1 - Who was it who came up with the wonderful product name and strapline? I saw an advert last week on TV, for Vagisil - fast relief from feminine itching
2 - If Wayne Rooney was so desperate to get his hair to grow, and spent a fortune on a complicated transplant treatment, why has he upon arrival of hair on top, proceeded to shave the sides of his head?
3 - If Walkers now sells crisps in multipacks of 6 with a big question mark on the packaging, to denote that two of the packs within are of a mystery flavour, should the packaging not also be marked with the http://www.gambleaware.co.uk/ details, to support the gambling on 1/3 of the contents being inedible?

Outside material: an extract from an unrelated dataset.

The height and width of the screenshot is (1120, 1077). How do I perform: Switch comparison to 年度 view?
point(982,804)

4 - On the Jonathan Ross Show, I saw within the end credits, mention of someone whose job title is "Head of Talent". What the fuck is all that about, and what does the person actually do?

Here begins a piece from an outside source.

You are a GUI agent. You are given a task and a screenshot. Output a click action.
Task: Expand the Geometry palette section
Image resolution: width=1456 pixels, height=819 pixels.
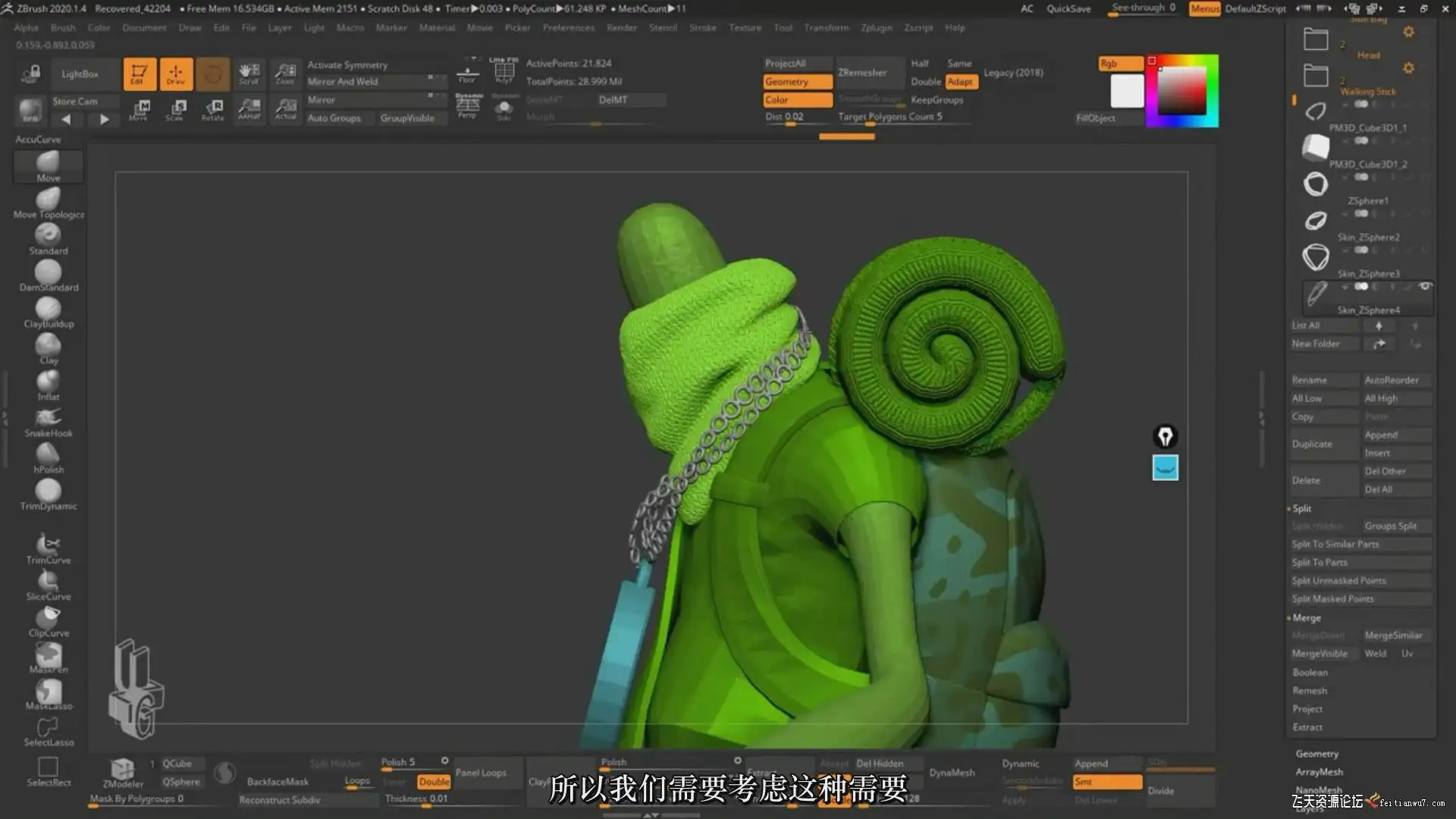pos(1316,754)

5 - On what date did it become illegal for pundits, commentators and presenters to avoid use of the words "in a row", "on the trot" and "consecutively", in favour of either "on the bounce" or "on the spin"?

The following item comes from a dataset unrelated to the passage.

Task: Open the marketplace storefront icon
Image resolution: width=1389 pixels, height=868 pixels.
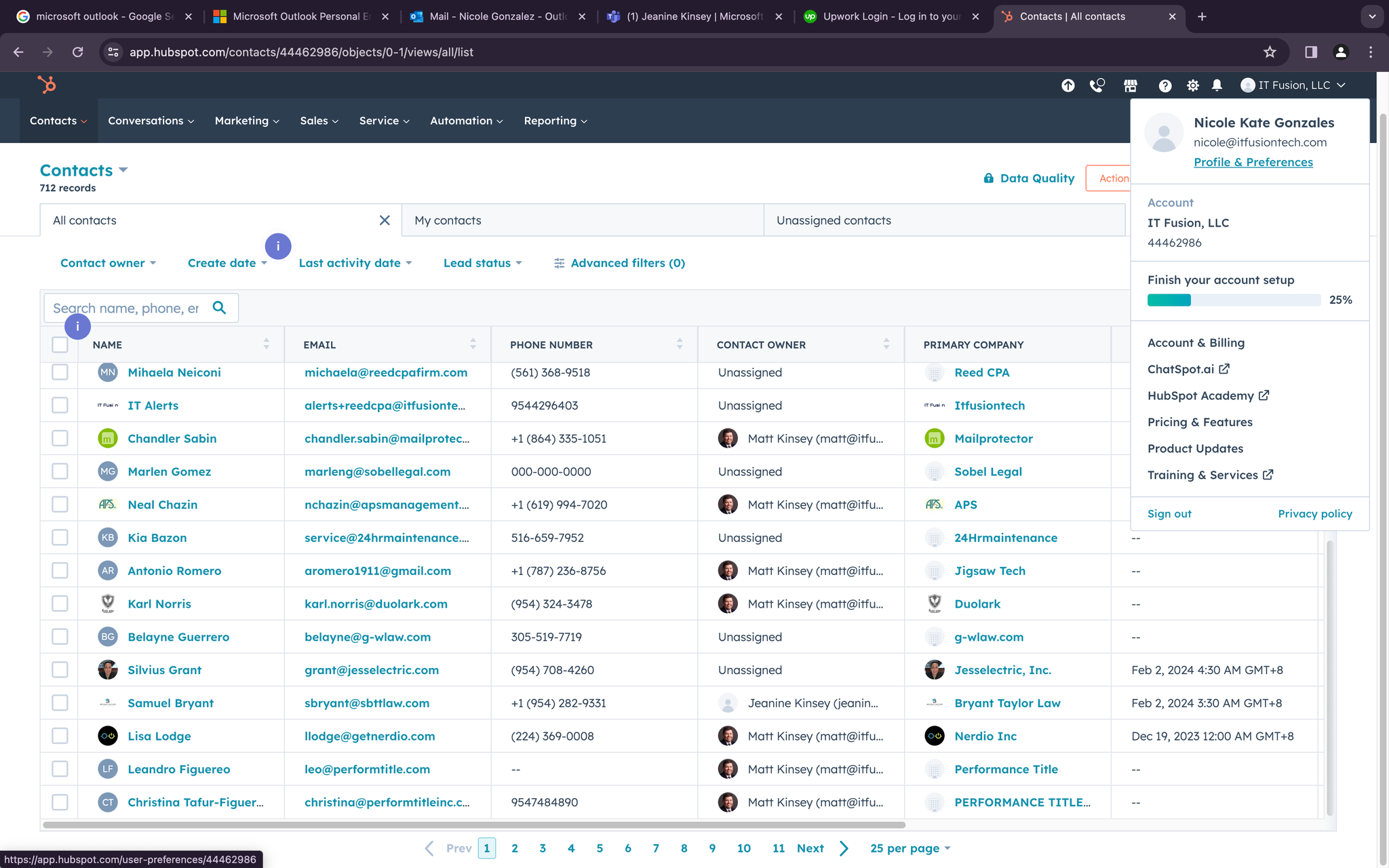Action: (1130, 85)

6 - Which cunt came up with "Threevolution" as used in the new advert for Ambi Pur, and the plug-in [fucking fire hazard] contraption with three scents?
7 - Can Andy Townsend stop using the term 'tempo' without understanding its meaning, because saying "the game's got tempo" is like saying I've got body temperature!
8 - How the fuck did Subway get to be the sponsor of the Biggest Loser on ITV? This fodder is far from healthy, as proven by numerous surveys, and it's a joke that someone looking to lose weight and become more healthy is doing so "in association with" (as the advertising bollocks goes) Subway.
9 - Calling those who campaign for the rights of women who want to express milk pictorially (those currently ranting about Facebook's ban on such images) as "Lactivists" is in poor taste, and all rather hippy-like.
10 - Why is Regaine For Men in need of the 'e' at the end of Regain?
11 - Has anyone measured the strength of the average ox, and thus determined whether it's a suitable unit to apply to those apparently as strong as one?
12 - Could some or other fucker on television please provide the results of an elimination contest in some fucking order rather than no particular one, for a change!
13 - Does anything ever happen that isn't in daylight that is of a "broad" nature?
14 - Why the fuck do we need a 'Health Lottery' when we have the National Lottery? It just means the prize money is spread out in more areas, so it's less of an incentive to participate, and anything that is paid for by the Health Lottery is a saving for the government!
15 - Why on earth is it the responsibility of supermarkets to pay for all sorts of cuntin' crap for schools, rather than the government's? As a follow on question - "Why am I looked at as a raving lunatic and heathen by a checkout operator, when I say I'm not collecting the vouchers for schools!
16 - Why do fizzy drinks manufacturers think that they need to endorse the dispensation of vouchers via supermarkets to turn run-down areas into skateboard parks?
17 - Christine Bleakley - why?
18 - Is there any link between smoking and Olay, bearing in mind that Invisipatches apparently tackle seven symptoms of giving up smoking (including moods swings and irritability) while Olay claims to have seven age-defying effects?
19 - Why is Bulmers Original in need of its second word, as a brand name? Surely Bulmers Fake or Bulmers Good Copy But Not The Real Thing is unlikely as an alternative, so we don't need to be told the fucking obvious (?)
20 - Why are there on sale so many supposed 3-seater sofas which have just two cushions?